Id. at 37, 604 S.E.2d at 333–34. Unlike in the present case, the plaintiffs in Miles continued to pay the contested fees after they were aware of the events which brought the validity of those fees into question.7 This act of continued payment strongly suggested that the plaintiffs recognized they were receiving a benefit in return for those payments, even if they disputed that the extension of the covenants applied to them. In the present case, Plaintiff immediately ceased paying the association fees once Defendant Association informed her that she was under no legal obligation to continue doing so.

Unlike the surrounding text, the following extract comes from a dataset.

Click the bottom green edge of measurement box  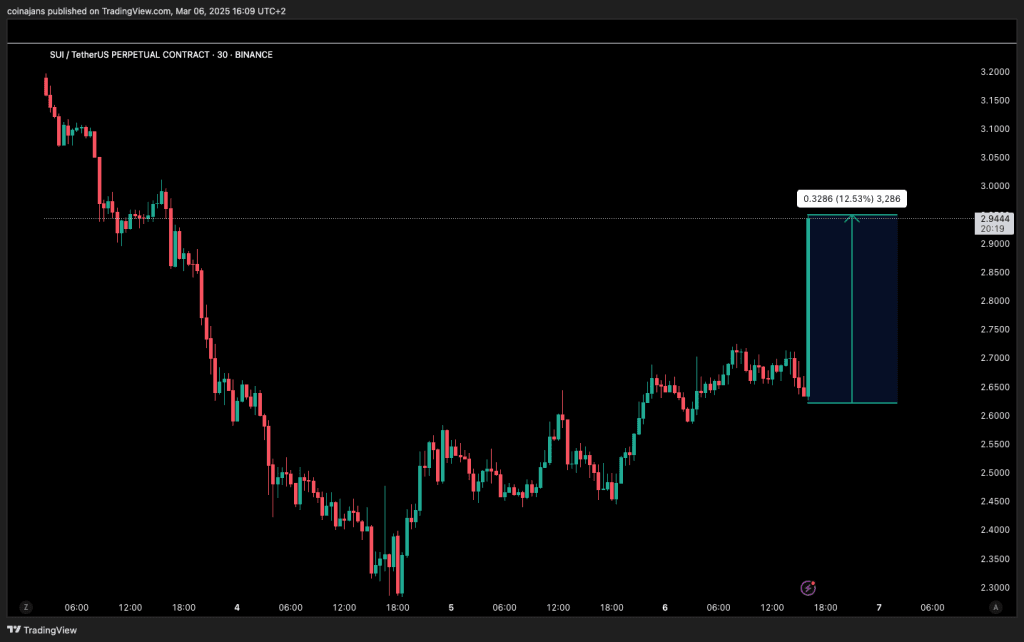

Further, in both Lake Toxaway and Miles, the trial court ruled that the property owners directly benefitted by the actions of the relevant homeowners associations in maintaining roadways and other common areas. As an obvious example, the property owners in those two cases could not access their properties in any meaningful manner absent the roadways maintained through association fees.8 For this reason, in both cases this Court held that the trial court had not erred in finding the existence of a contract implied in fact. However, in the present case, the trial court ruled that Plaintiff “rarely, if ever” used the “main amenities” maintained by the association dues collected by Defendant Association.9 The trial court did not find as fact that Plaintiff benefitted in any other manner from services rendered by Defendant Association. On these facts, we hold that the trial court did not err in concluding that no contract implied in fact had been created between Plaintiff and Defendant Association.

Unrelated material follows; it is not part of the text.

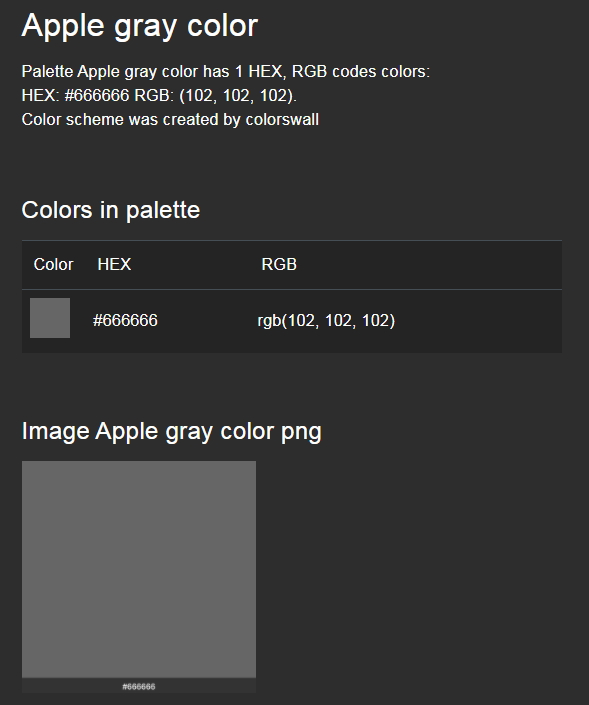Click the #666666 caption under the image

click(x=139, y=687)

We further note that if a contract had existed between Plaintiff and Defendant Association, Defendant Association would also have been bound by that contract. However, by its 30 July 2014 letter to Plaintiff, Defendant Association, through counsel, informed Plaintiff that the property was “not subject to [Defendant Association’s] declaration[.]” Defendant Association informed Plaintiff that, in order to become a member of Defendant Association and be allowed access to the pool or tennis courts, Plaintiff would be required to execute a “ ‘Supplemental Declaration’ … where [Plaintiff] agree[d] to be subject to the terms and provisions of [Defendant Association.]” Had there been an enforceable implied in fact contract between Plaintiff and Defendant Association, Defendant Association would not have been able to deny Plaintiff the amenities provided by [Defendant Association] regardless of whether Plaintiff executed any “supplemental declaration.” Defendant Association’s argument seems to be that there was no contract enforceable by Plaintiff, but that there was a contract enforceable by Defendant Association.
This Court is not called upon to make an independent determination of whether Defendant Association was unjustly enriched; we are called upon to determine whether Defendant Association’s arguments on appeal have merit. It is not the job of this Court to “create an appeal for” Defendant Association.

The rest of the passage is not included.